▶ **YOUR TASK**
The output is the lines below from the one with "Viewport: 1000px width, 744px height." through the one with "Screen dimensions: 784x401", both included, printed exactly and with no other line.

▶ **RECORDS FOR THE EXERCISE**
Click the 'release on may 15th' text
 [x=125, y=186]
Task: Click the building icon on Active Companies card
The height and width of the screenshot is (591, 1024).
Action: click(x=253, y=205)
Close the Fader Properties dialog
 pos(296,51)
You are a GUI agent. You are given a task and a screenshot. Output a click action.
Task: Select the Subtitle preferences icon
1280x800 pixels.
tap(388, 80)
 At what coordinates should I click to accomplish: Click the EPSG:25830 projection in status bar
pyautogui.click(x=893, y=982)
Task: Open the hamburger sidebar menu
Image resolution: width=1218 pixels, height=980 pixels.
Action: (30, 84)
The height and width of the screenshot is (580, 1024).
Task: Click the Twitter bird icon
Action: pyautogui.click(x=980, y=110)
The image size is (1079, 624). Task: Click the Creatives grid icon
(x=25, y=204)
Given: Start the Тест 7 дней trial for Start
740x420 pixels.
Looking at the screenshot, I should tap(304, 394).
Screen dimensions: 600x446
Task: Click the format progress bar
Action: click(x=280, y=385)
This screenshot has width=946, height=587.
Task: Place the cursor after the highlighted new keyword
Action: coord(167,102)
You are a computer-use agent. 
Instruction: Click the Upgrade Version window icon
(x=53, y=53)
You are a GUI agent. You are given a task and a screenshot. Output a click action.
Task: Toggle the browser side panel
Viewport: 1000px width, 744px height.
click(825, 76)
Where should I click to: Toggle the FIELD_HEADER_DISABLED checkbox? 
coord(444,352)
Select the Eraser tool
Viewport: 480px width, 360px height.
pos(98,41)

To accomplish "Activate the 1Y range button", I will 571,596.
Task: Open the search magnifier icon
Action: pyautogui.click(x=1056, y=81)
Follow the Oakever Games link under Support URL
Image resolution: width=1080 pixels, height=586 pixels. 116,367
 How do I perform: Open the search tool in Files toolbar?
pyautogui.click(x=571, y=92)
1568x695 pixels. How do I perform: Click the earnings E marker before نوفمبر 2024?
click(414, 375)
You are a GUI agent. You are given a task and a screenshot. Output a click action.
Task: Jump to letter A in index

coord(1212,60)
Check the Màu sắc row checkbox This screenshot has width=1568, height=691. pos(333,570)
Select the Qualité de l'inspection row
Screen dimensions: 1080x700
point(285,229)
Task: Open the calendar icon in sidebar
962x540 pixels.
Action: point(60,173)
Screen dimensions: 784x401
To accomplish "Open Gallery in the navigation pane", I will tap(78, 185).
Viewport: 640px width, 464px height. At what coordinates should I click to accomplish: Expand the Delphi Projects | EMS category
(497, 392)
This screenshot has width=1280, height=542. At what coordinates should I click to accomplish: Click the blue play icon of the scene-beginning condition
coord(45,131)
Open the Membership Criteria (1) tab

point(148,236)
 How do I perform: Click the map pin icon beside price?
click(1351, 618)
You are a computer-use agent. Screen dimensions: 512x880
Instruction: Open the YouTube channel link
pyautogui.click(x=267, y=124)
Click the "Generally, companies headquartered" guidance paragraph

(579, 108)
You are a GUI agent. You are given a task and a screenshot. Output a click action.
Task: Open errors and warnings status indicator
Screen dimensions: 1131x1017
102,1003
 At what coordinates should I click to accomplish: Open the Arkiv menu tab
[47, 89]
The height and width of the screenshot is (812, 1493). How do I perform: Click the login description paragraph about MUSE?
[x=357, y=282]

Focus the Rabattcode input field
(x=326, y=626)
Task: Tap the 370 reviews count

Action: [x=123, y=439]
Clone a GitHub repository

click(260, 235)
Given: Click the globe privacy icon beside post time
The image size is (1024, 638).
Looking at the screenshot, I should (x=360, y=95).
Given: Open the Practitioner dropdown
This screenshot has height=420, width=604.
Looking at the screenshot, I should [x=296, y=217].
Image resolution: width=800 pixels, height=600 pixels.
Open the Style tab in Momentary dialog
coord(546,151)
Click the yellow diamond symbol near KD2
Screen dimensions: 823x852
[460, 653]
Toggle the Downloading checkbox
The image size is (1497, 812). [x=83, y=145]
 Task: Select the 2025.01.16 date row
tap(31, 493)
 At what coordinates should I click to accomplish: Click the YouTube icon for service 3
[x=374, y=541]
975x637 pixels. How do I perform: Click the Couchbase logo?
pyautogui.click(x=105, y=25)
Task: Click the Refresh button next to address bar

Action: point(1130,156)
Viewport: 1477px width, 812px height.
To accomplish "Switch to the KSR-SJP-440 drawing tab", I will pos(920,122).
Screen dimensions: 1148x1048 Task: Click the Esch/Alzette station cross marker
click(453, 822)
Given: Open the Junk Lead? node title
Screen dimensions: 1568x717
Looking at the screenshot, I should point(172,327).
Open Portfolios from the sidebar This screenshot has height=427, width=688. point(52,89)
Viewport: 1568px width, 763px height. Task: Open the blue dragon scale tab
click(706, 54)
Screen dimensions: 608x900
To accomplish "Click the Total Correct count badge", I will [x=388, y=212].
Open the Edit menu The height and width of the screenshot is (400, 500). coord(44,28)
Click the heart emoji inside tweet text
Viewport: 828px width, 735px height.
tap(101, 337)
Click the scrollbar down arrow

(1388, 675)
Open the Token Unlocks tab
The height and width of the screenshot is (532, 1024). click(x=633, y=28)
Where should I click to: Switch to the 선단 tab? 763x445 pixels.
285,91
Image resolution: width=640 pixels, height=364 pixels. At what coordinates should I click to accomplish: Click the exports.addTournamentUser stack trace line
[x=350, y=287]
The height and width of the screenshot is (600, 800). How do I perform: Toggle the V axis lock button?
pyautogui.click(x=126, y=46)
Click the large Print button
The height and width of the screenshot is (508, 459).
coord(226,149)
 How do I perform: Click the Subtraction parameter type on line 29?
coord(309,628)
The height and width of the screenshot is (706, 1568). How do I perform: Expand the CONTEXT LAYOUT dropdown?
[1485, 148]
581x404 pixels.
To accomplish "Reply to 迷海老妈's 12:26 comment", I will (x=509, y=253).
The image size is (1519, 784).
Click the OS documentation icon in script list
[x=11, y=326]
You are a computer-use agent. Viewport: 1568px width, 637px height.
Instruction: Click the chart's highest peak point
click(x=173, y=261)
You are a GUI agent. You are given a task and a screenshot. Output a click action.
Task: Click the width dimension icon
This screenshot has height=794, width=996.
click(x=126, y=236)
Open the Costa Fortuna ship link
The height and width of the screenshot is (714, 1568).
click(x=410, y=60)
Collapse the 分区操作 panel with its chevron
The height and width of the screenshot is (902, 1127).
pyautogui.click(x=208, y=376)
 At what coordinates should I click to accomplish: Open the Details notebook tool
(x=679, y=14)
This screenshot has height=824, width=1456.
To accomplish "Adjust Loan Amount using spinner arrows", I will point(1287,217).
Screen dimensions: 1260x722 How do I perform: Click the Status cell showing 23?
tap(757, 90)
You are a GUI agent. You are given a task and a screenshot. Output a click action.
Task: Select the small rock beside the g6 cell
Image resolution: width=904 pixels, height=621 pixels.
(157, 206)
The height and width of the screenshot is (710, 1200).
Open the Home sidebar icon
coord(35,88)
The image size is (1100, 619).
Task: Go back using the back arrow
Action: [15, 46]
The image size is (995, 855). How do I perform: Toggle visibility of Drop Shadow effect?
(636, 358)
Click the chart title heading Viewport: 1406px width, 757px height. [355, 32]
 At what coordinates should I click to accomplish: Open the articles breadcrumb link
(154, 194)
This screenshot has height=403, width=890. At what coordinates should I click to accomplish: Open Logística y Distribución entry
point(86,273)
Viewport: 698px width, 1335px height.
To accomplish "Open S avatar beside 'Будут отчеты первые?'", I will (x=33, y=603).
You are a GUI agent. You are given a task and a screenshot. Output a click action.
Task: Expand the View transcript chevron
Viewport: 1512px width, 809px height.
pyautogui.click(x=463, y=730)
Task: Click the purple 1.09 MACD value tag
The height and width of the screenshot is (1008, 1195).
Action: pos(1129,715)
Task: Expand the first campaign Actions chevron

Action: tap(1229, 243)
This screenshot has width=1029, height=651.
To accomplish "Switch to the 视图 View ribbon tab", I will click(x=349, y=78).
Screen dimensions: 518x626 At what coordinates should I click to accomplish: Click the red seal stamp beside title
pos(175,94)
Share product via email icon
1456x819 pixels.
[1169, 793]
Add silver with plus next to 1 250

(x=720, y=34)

▶ **SOLUTION TO THIS EXERCISE**
Viewport: 1000px width, 744px height.
click(825, 76)
Where should I click to: Toggle the FIELD_HEADER_DISABLED checkbox? 
coord(444,352)
Select the Eraser tool
Viewport: 480px width, 360px height.
pos(98,41)

To accomplish "Activate the 1Y range button", I will 571,596.
Task: Open the search magnifier icon
Action: pyautogui.click(x=1056, y=81)
Follow the Oakever Games link under Support URL
Image resolution: width=1080 pixels, height=586 pixels. 116,367
 How do I perform: Open the search tool in Files toolbar?
pyautogui.click(x=571, y=92)
1568x695 pixels. How do I perform: Click the earnings E marker before نوفمبر 2024?
click(414, 375)
You are a GUI agent. You are given a task and a screenshot. Output a click action.
Task: Jump to letter A in index

coord(1212,60)
Check the Màu sắc row checkbox This screenshot has width=1568, height=691. pos(333,570)
Select the Qualité de l'inspection row
Screen dimensions: 1080x700
point(285,229)
Task: Open the calendar icon in sidebar
962x540 pixels.
Action: point(60,173)
Screen dimensions: 784x401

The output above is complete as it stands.